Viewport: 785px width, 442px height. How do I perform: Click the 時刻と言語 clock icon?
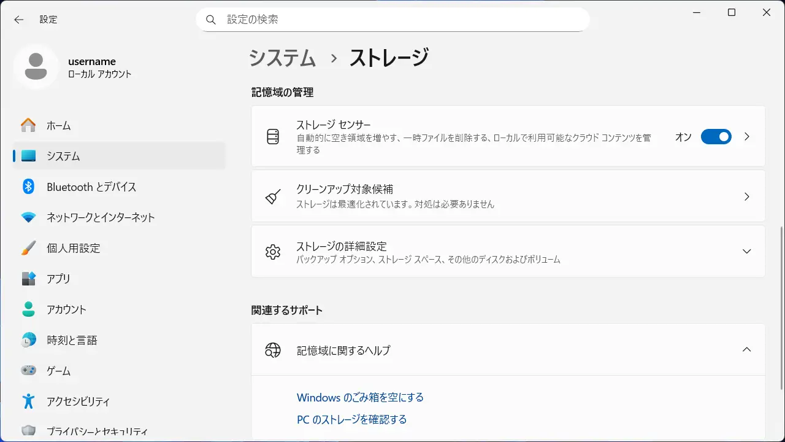(28, 340)
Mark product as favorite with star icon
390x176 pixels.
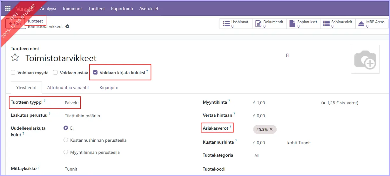click(x=15, y=58)
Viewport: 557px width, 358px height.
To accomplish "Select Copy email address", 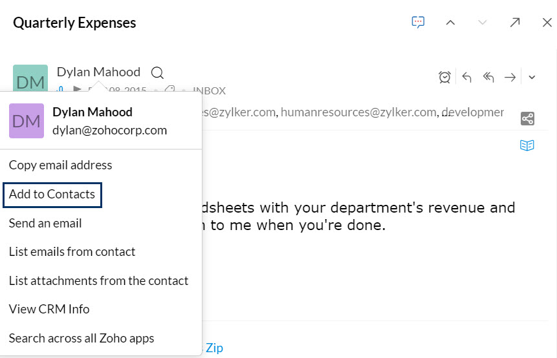I will pos(60,165).
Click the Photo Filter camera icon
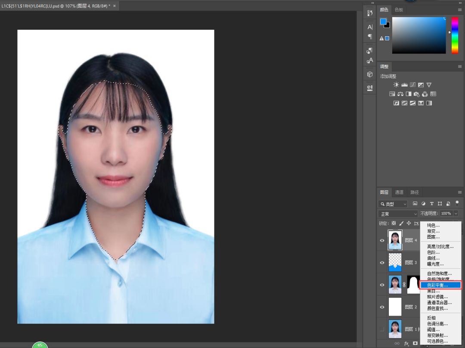The image size is (465, 348). coord(416,94)
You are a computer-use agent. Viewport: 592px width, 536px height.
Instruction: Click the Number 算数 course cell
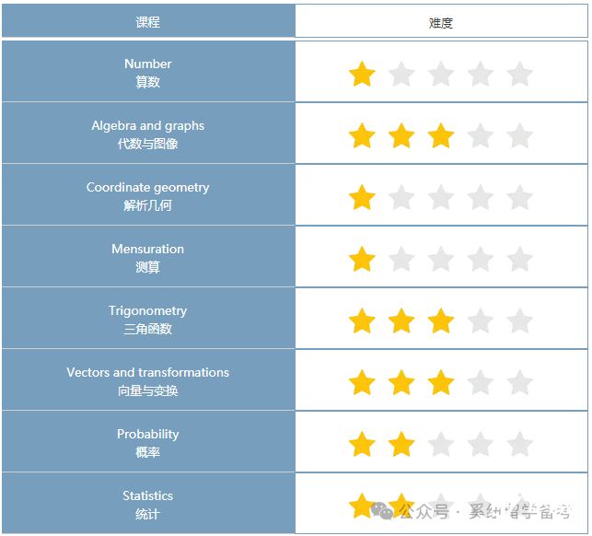(148, 73)
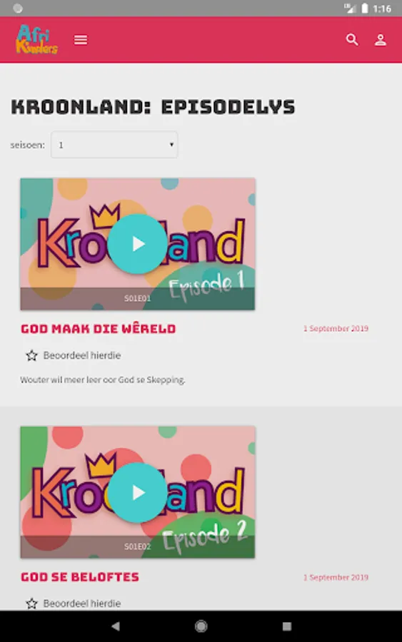
Task: Play Kroonland Episode 2 video
Action: tap(137, 492)
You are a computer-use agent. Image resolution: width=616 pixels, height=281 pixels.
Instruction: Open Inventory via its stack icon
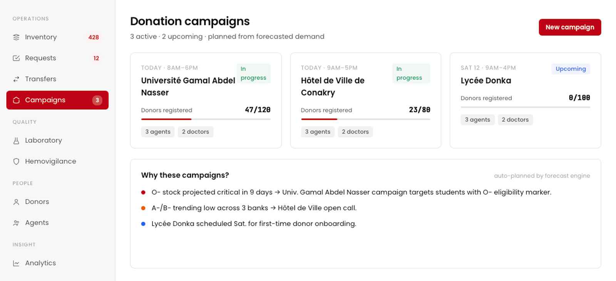[16, 37]
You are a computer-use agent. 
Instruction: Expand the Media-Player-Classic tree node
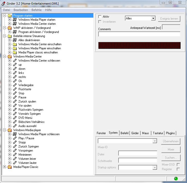4,167
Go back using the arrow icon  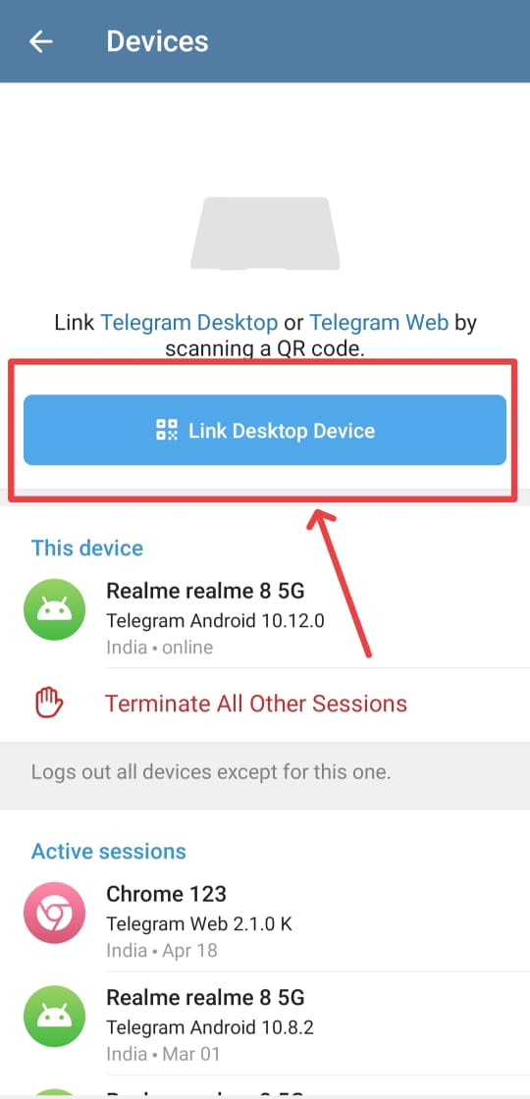point(40,41)
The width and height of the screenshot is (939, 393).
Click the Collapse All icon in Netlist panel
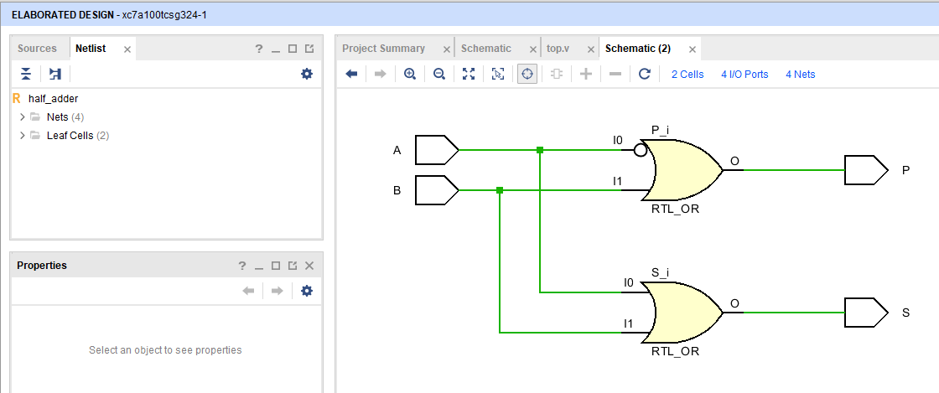(x=26, y=74)
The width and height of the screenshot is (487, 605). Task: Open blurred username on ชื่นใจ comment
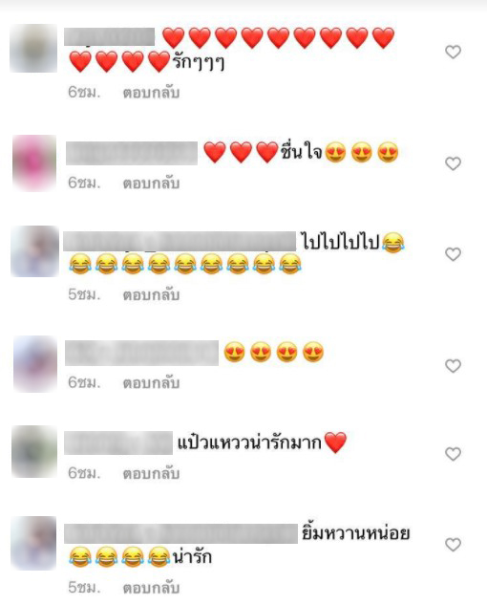(x=132, y=153)

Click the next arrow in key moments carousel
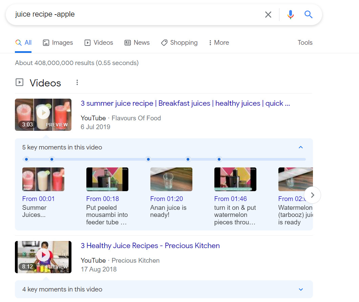(312, 195)
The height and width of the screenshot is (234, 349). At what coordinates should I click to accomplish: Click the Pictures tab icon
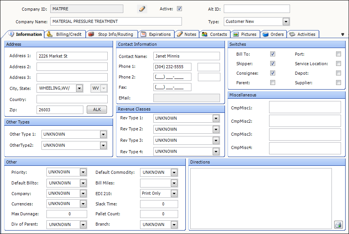coord(236,34)
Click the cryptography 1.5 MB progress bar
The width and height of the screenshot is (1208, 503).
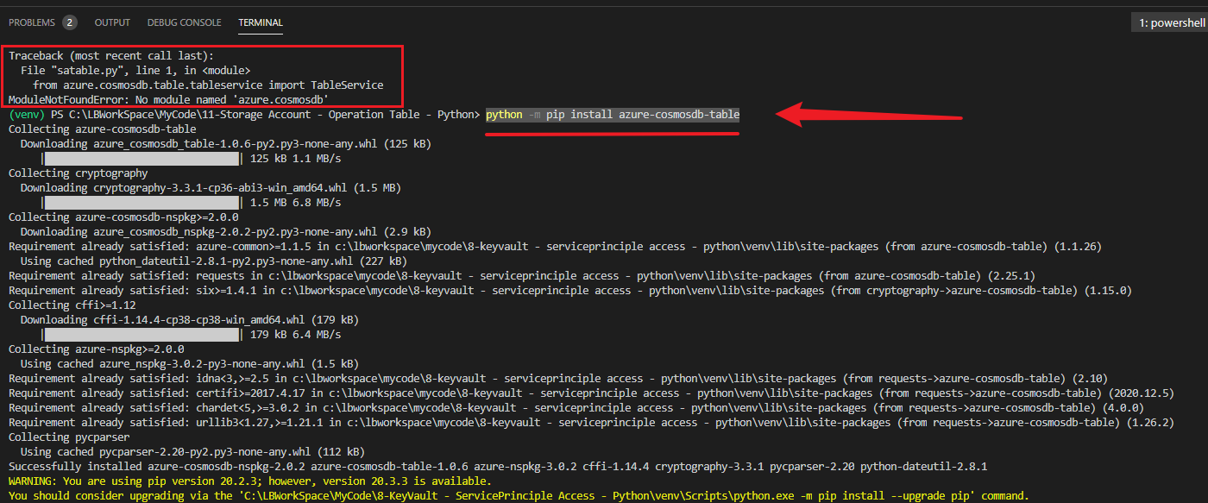[x=142, y=203]
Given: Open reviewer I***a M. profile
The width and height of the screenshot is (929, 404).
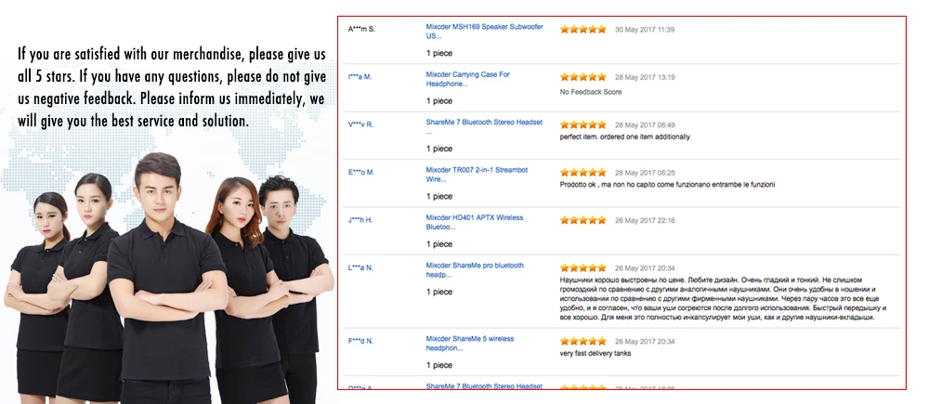Looking at the screenshot, I should 360,77.
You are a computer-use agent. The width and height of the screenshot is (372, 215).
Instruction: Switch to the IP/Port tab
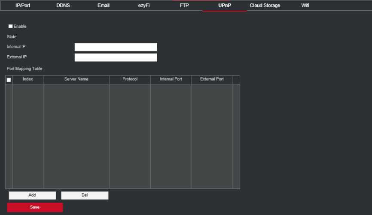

^^^^^^^^^^^^^^^^

▶ Your goal: Scan the listing for the string "computer". Copy each line that has it.

▶ Task output:
You are a computer-use agent. Viewport: 592px width, 536px height.
You are a computer-use agent. Image resolution: width=616 pixels, height=281 pixels.
You are a computer-use agent. 
You are a computer-use agent. The width and height of the screenshot is (372, 215).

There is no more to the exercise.